Third, let agents decide. Run LangGraph with RAG access. See when it calls the tool and when it doesn’t. Write better prompts. See it still ignore them sometimes. Then try CrewAI’s multi-agent setup and watch information flow and break between agents. Debug the traces. This is where I learn that agent behavior is unpredictable and that logging every step is the only way to understand what happened.
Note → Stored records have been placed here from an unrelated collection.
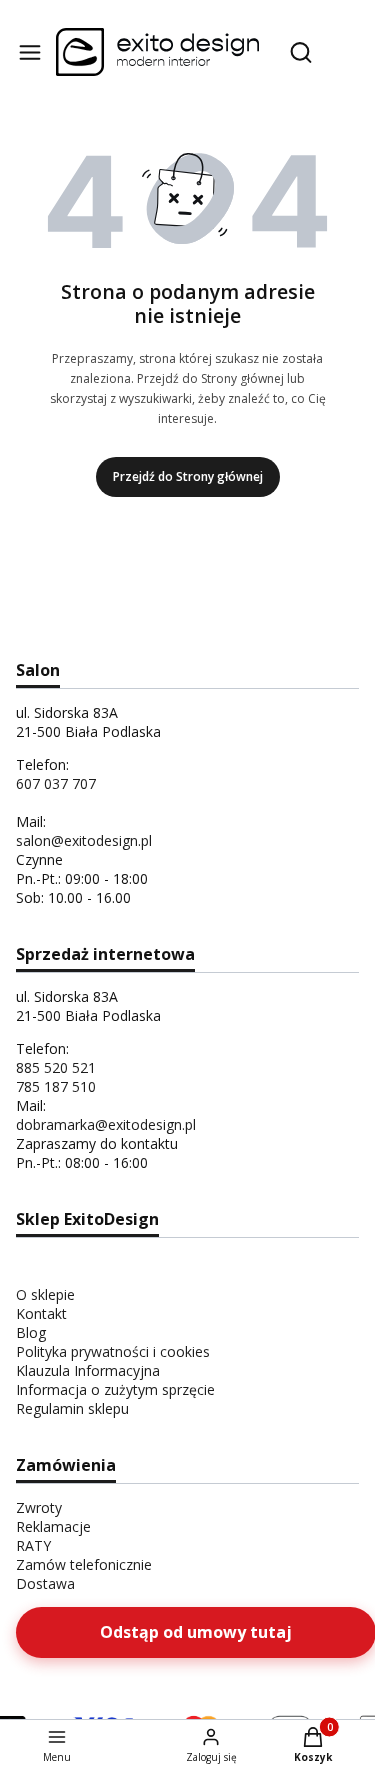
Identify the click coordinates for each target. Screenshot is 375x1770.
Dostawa (45, 1583)
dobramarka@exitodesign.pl (106, 1124)
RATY (33, 1545)
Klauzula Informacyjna (88, 1370)
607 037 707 (56, 783)
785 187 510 (56, 1086)
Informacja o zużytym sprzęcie (115, 1389)
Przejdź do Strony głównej (188, 476)
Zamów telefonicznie (84, 1564)
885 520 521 (56, 1067)
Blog (31, 1332)
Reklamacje (53, 1526)
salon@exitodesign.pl (84, 840)
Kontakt (41, 1313)
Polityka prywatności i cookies (113, 1351)
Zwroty (39, 1507)
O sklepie (45, 1294)
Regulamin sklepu (72, 1408)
Fourth, connect outside. Write a custom MCP server wrapping a real API. Let an agent compose it with the RAG tool. Build a permission layer where dangerous tool calls need human approval. See what happens when an agent tries to call something it shouldn’t. This is where the sandbox stops being self-contained and starts interacting with real systems.
Fifth, put it together. An agent that finds new content, indexes it, tests its own retrieval, and reports. Multiple agents with shared state coordinating on a task. A code assistant that searches a codebase and makes edits. These are the projects where every piece connects and the failures get interesting.
Each phase builds on the one before. Each one has an obvious failure mode — bad vectors, bad retrieval, agents ignoring tools, sloppy security, things not composing. Those failures are the point. That’s where I actually learn.